● **JOBS**
(a) Set down, word for word, the part of the Eternals review that opens with the words containing "If Eternals proves" and closes with "beneath the makeup.".
(b) Summarize the Eternals review in two sentences.

● **TEXT BLOCK**
********

REVIEW: Eternals (2021)

If Eternals proves anything, it’s that the cosmic wing of the Marvel Cinematic Universe peaked with Thanos. This is a movie that thinks it’s much smarter than it is, content to have its soulless characters speak monotonously about ideas it has no interest in exploring. It’s pretty to look at – most of the time – but there’s nothing beneath the makeup.

The Eternals are immortal beings sent to Earth to protect it from a race of alien monsters called the Deviants. Once their nemeses are defeated, they spend millennia living among us, waiting to be called home by their Celestial creator Arishem. But when the Deviants return, the Eternals must join forces once more to end their war for good.

The opening scenes of Eternals perfectly delineate how the rest of the movie will play out, and that’s not good. There’s an opening title crawl, a romantic relationship established with an exchange of names and nothing more, a fight scene with no energy or sense of fun, and a big group pose as if the Eternals want everyone to stop what they’re doing and marvel at them. This film tells and tells and tells but never shows, informing us of what we’re supposed to think and feel without giving us a single reason to do so. The Eternals are a family because they say they’re a family. The romantic relationship that’s supposed to be the story’s emotional backbone exists because we’re told the two characters are in love. Thena is her world’s greatest warrior because Ikarus says so once. There are many other examples. We’re not allowed to feel the humanity in this movie; we’re instructed to feel it.

********

● **SOURCE MATERIAL**

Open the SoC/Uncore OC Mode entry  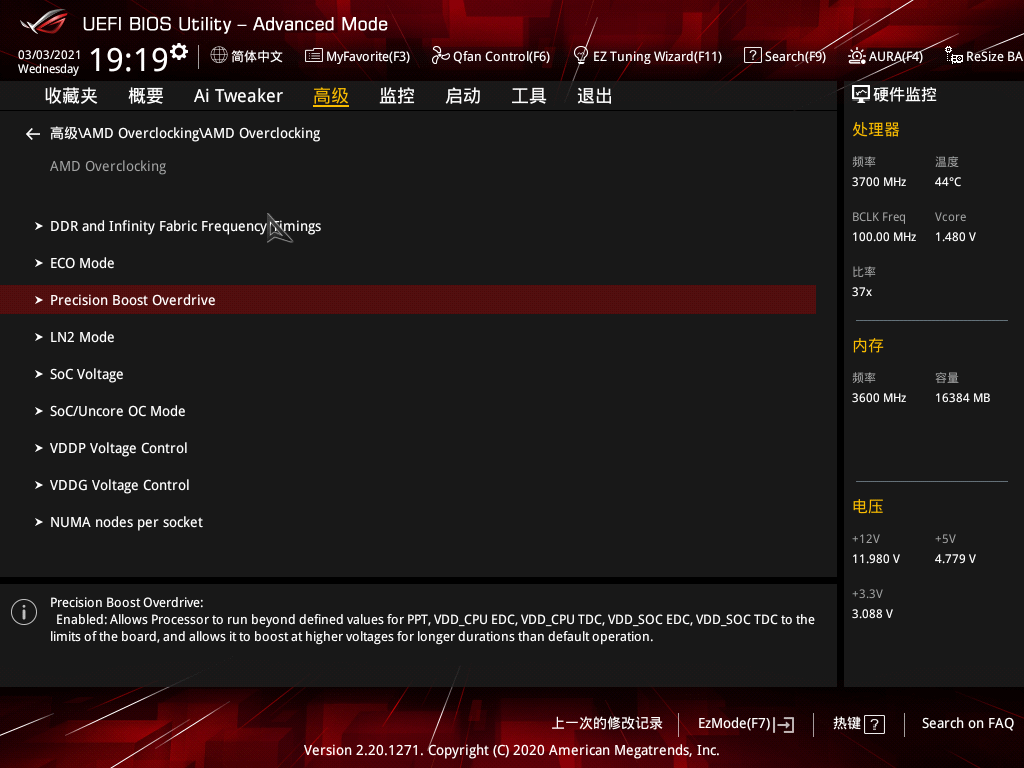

********

● **REPLIES**
(a)
If Eternals proves anything, it’s that the cosmic wing of the Marvel Cinematic Universe peaked with Thanos. This is a movie that thinks it’s much smarter than it is, content to have its soulless characters speak monotonously about ideas it has no interest in exploring. It’s pretty to look at – most of the time – but there’s nothing beneath the makeup.

(b) The review calls Eternals a pretty but hollow film about immortal beings who protect Earth from the monstrous Deviants and must reunite when those enemies return. Its main complaint is that the movie tells rather than shows, declaring its characters' family bond, romance, and skills without giving viewers any reason to feel them.